Socrates MacSporran

Socrates MacSporran
No I am not Chick Young, but I can remember when Scottish football was good

Thursday 19 June 2014

They're Coming Home, They're Coming Home - England's Coming Home

IF - and, because we are Scots, it is a huge if, Scotland voters YES on 18 September, we can rise and be a nation again. One positive about this might, and hopefully will be, that we finally have a grown-up relationship with our English neighbours.
 
Having lived and worked down there, I know, on a personal level, they are no different from us. I met a lot of lovely English people and made firm friends during my spell in the south. I also met one or two right nyaffs whom I would not give house room - but, there are Scots up here of whom I could say the same.
 
Truly, we are all "Jock Tamson's bairns", even if big Jock might better have kept it zipped away some nights!
 
However, there is an element within the English-based media whom I cannot wait to see the back of - particularly at World Cup time. The on-going football fiesta in Brazil is the 17th World Cup which has had a British dimension.
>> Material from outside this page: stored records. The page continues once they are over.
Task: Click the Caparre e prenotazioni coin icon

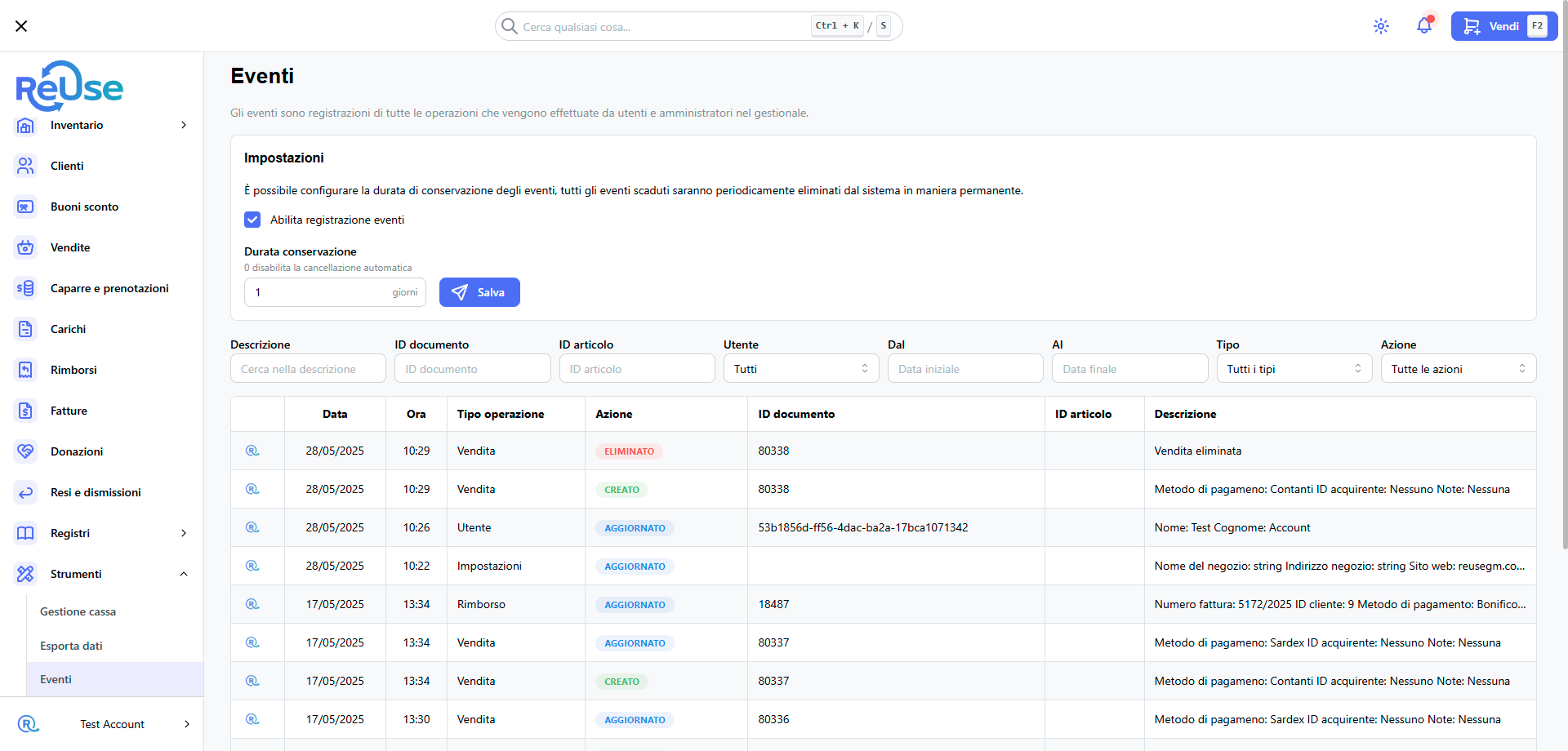Action: point(26,288)
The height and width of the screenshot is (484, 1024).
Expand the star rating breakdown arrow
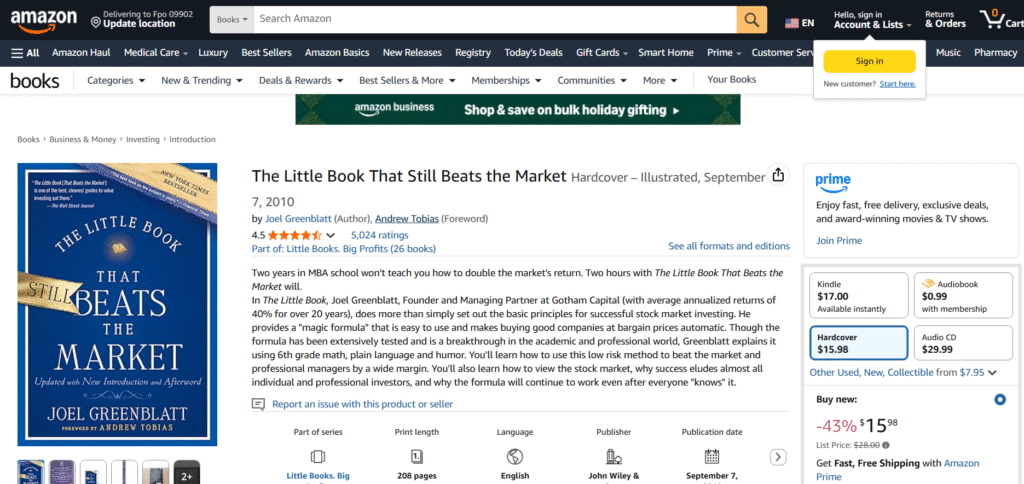(331, 236)
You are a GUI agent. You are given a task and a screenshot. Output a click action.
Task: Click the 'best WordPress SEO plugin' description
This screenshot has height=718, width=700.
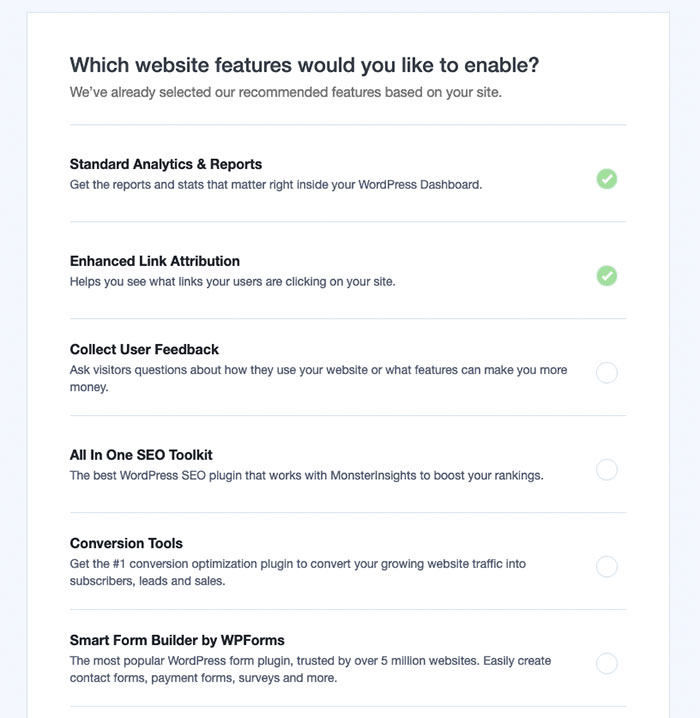click(x=307, y=476)
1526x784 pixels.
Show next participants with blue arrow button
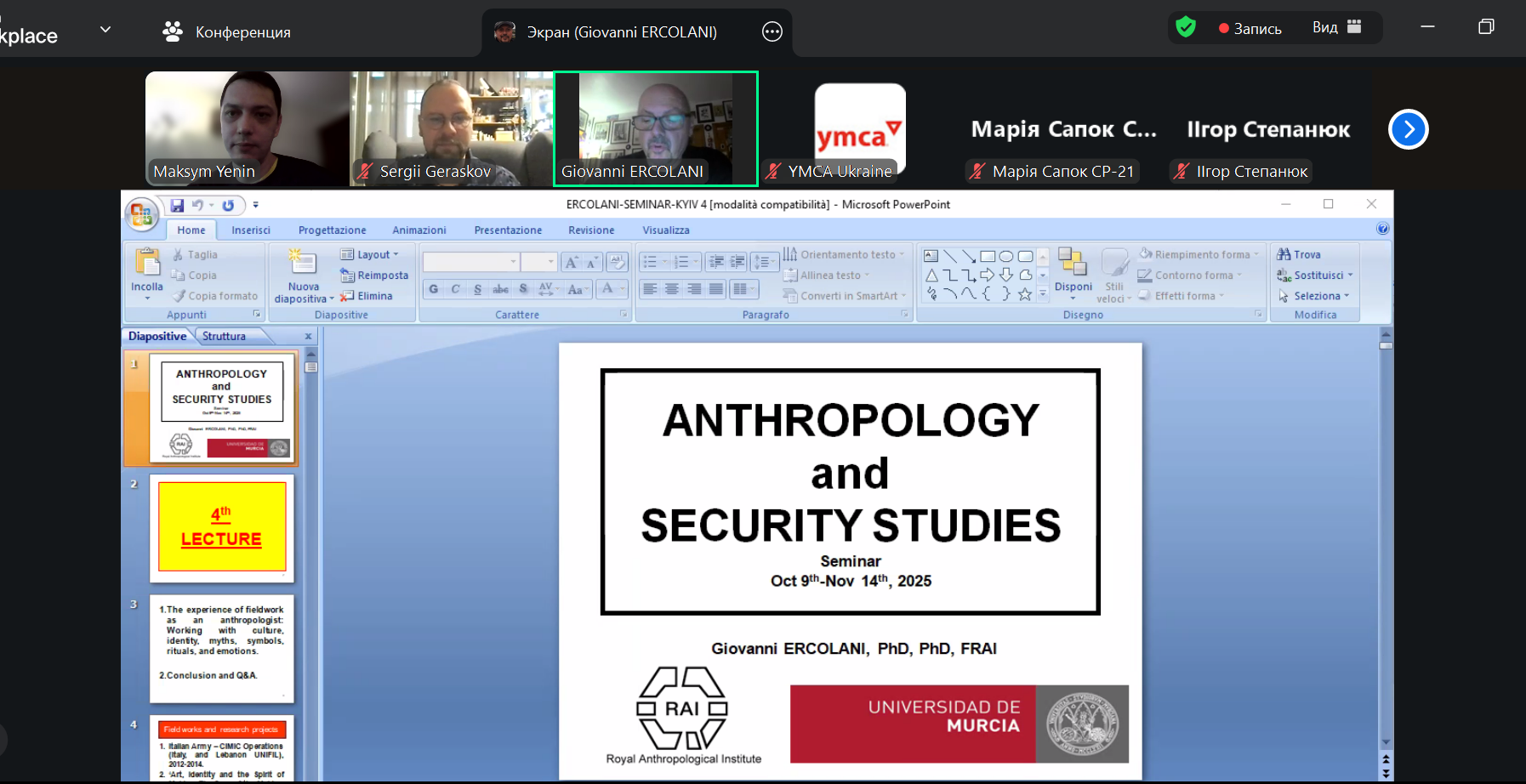pyautogui.click(x=1408, y=129)
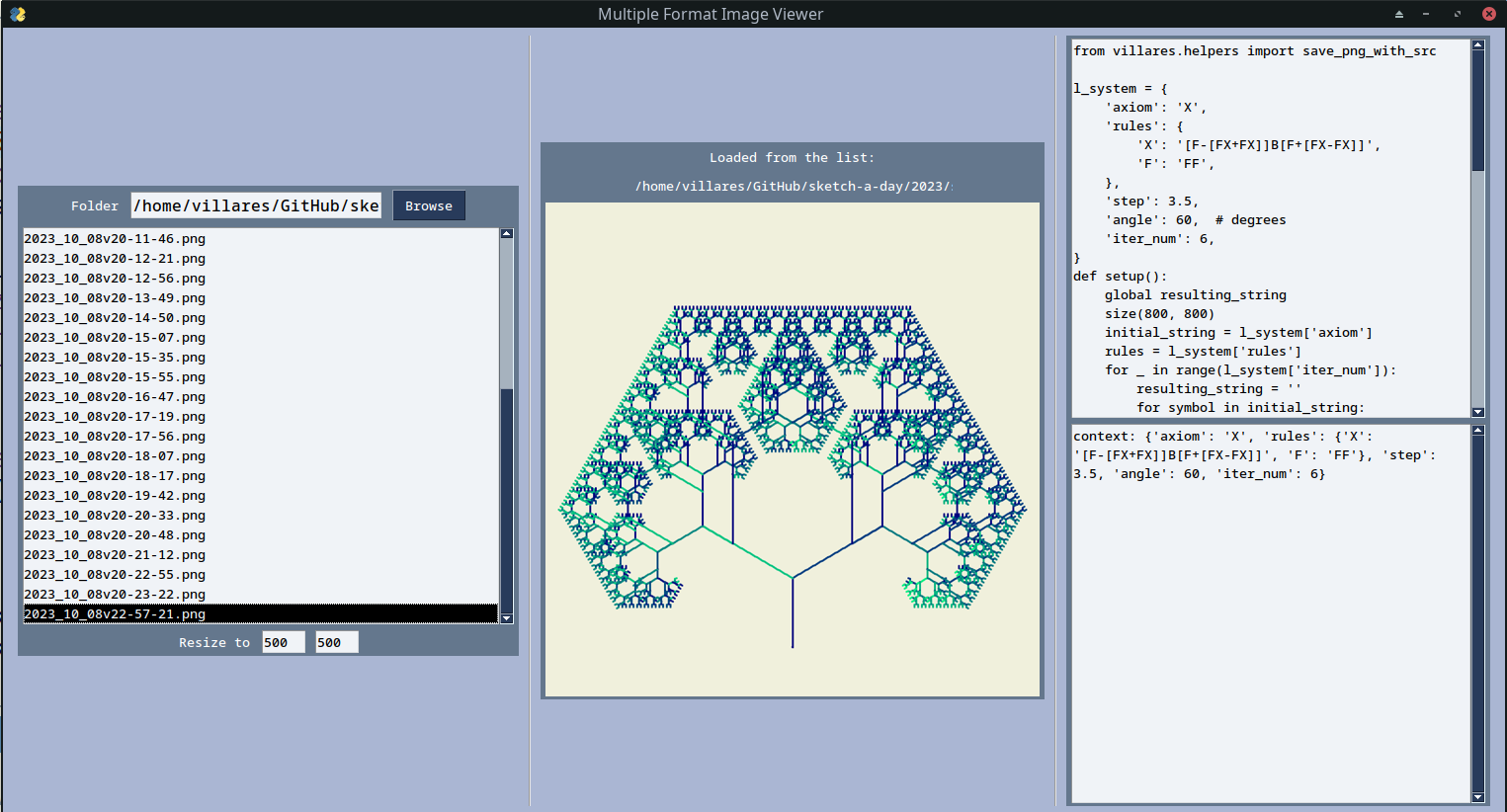Click the resize height field
This screenshot has width=1507, height=812.
pyautogui.click(x=336, y=642)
Sadly, after 16 previous goes, neither ITV, who broadcast last night's England v Uruguay matcvh, nor the BRITISH Broadcasting Corporation, has ever got round the relatively simple task of differentiating between Britain and England.
 
Their assumption is that everyone in the United Kingdom of Great Britain and Northern Ireland is supporting England; they see themselves as official cheerleaders for Engerlund, Engerlund, Engerlund, as they fervently wish for a repeat of the glorious deeds of 1966 and all that.
 
I suppose I am typical of most Scottish football fans: I wish no ill-will on England. I'd rather we were there too, but, in the absence of Scotland, England would appear to be the team we ought to support.
 
I want England to do well, but, after many years of exposure to the English media, and again with a nod to 1966 and all that - I don't want them to do too-well. Because, there is no happy medium with the English media.
 
It must be terrible being an English footballer, going from a world-beater to a turnip on the basis of one bad result; hyped to the heavens pre-match, then name-called on the basis on#f one error, made in the heat of a game; stumbling from "A Golden Generation" to dross with a few touches on a sub-editor's computer keyboard.
 
In the continuing absence of a Scottish team with global ambitions, relishing the English angst which follows another stumble out of the World Cup before the sharp end is as good as it gets for we Scottish football fans. And, in case any English readers have stumbled on this, don't think it is a one-way street - I had to suffer a lot of verbal stings on the back of our failure in 1978, when I was living and working in England.
 
The England squad in Brazil is a middling international side, but, it is a work in progress. That progress will be faltering and doomed to failure, however, for as long as the men at the top in the English Premiership clubs prefer to recruit and use foreign players and coaches and ignore bringing through English boys, whom they grtow into English men.
 
ITV and BBC, and Sky and BT Sport all hype-up the English Premiership as "The Greatest League In The World", forgetting, its "greatness" is under-pinned by big-money clubs trawling the globe for mainly foreign imports, a rocess which leaves poor Roy Hodgson as the latest England manager forced to cobble together, with the minimum of assistance from the clubs, an England team of players who are, by and large, not the main men with their clubs.
 
The best hope for a second World Cup win for England lies in a melt-down of the English Premiership, the loss of most of its money and a return to the top-flight in that country being a league in which the best players are British - mainly English. Such a calamity would also benefit Scotland.
 
Mind you, the fact that we are now, after the excesses of the Souness Revolution, reverting to being a Scottish League, in which the majority of the players are Scottish, has helped us regain some international credibility - there is a lesson there for the English, although I doubt if they will take it.
 
 
 
FINALLY, my mischievious side got a huge lift from the TV panning shot around the crowd in the aftermath of the Uruguayan winner.
 
There, slap bang in the middle of a block of delirious Uruguayans was a solitary Tartan Army foot soldier, resplendent in our new, quite terrible, "away" strip, waving a saltire and going just as berserk as the South Americans all round him.
 
Gaun yersel pal - we know where you are coming from. Clearly not a Better Together supporter I feel.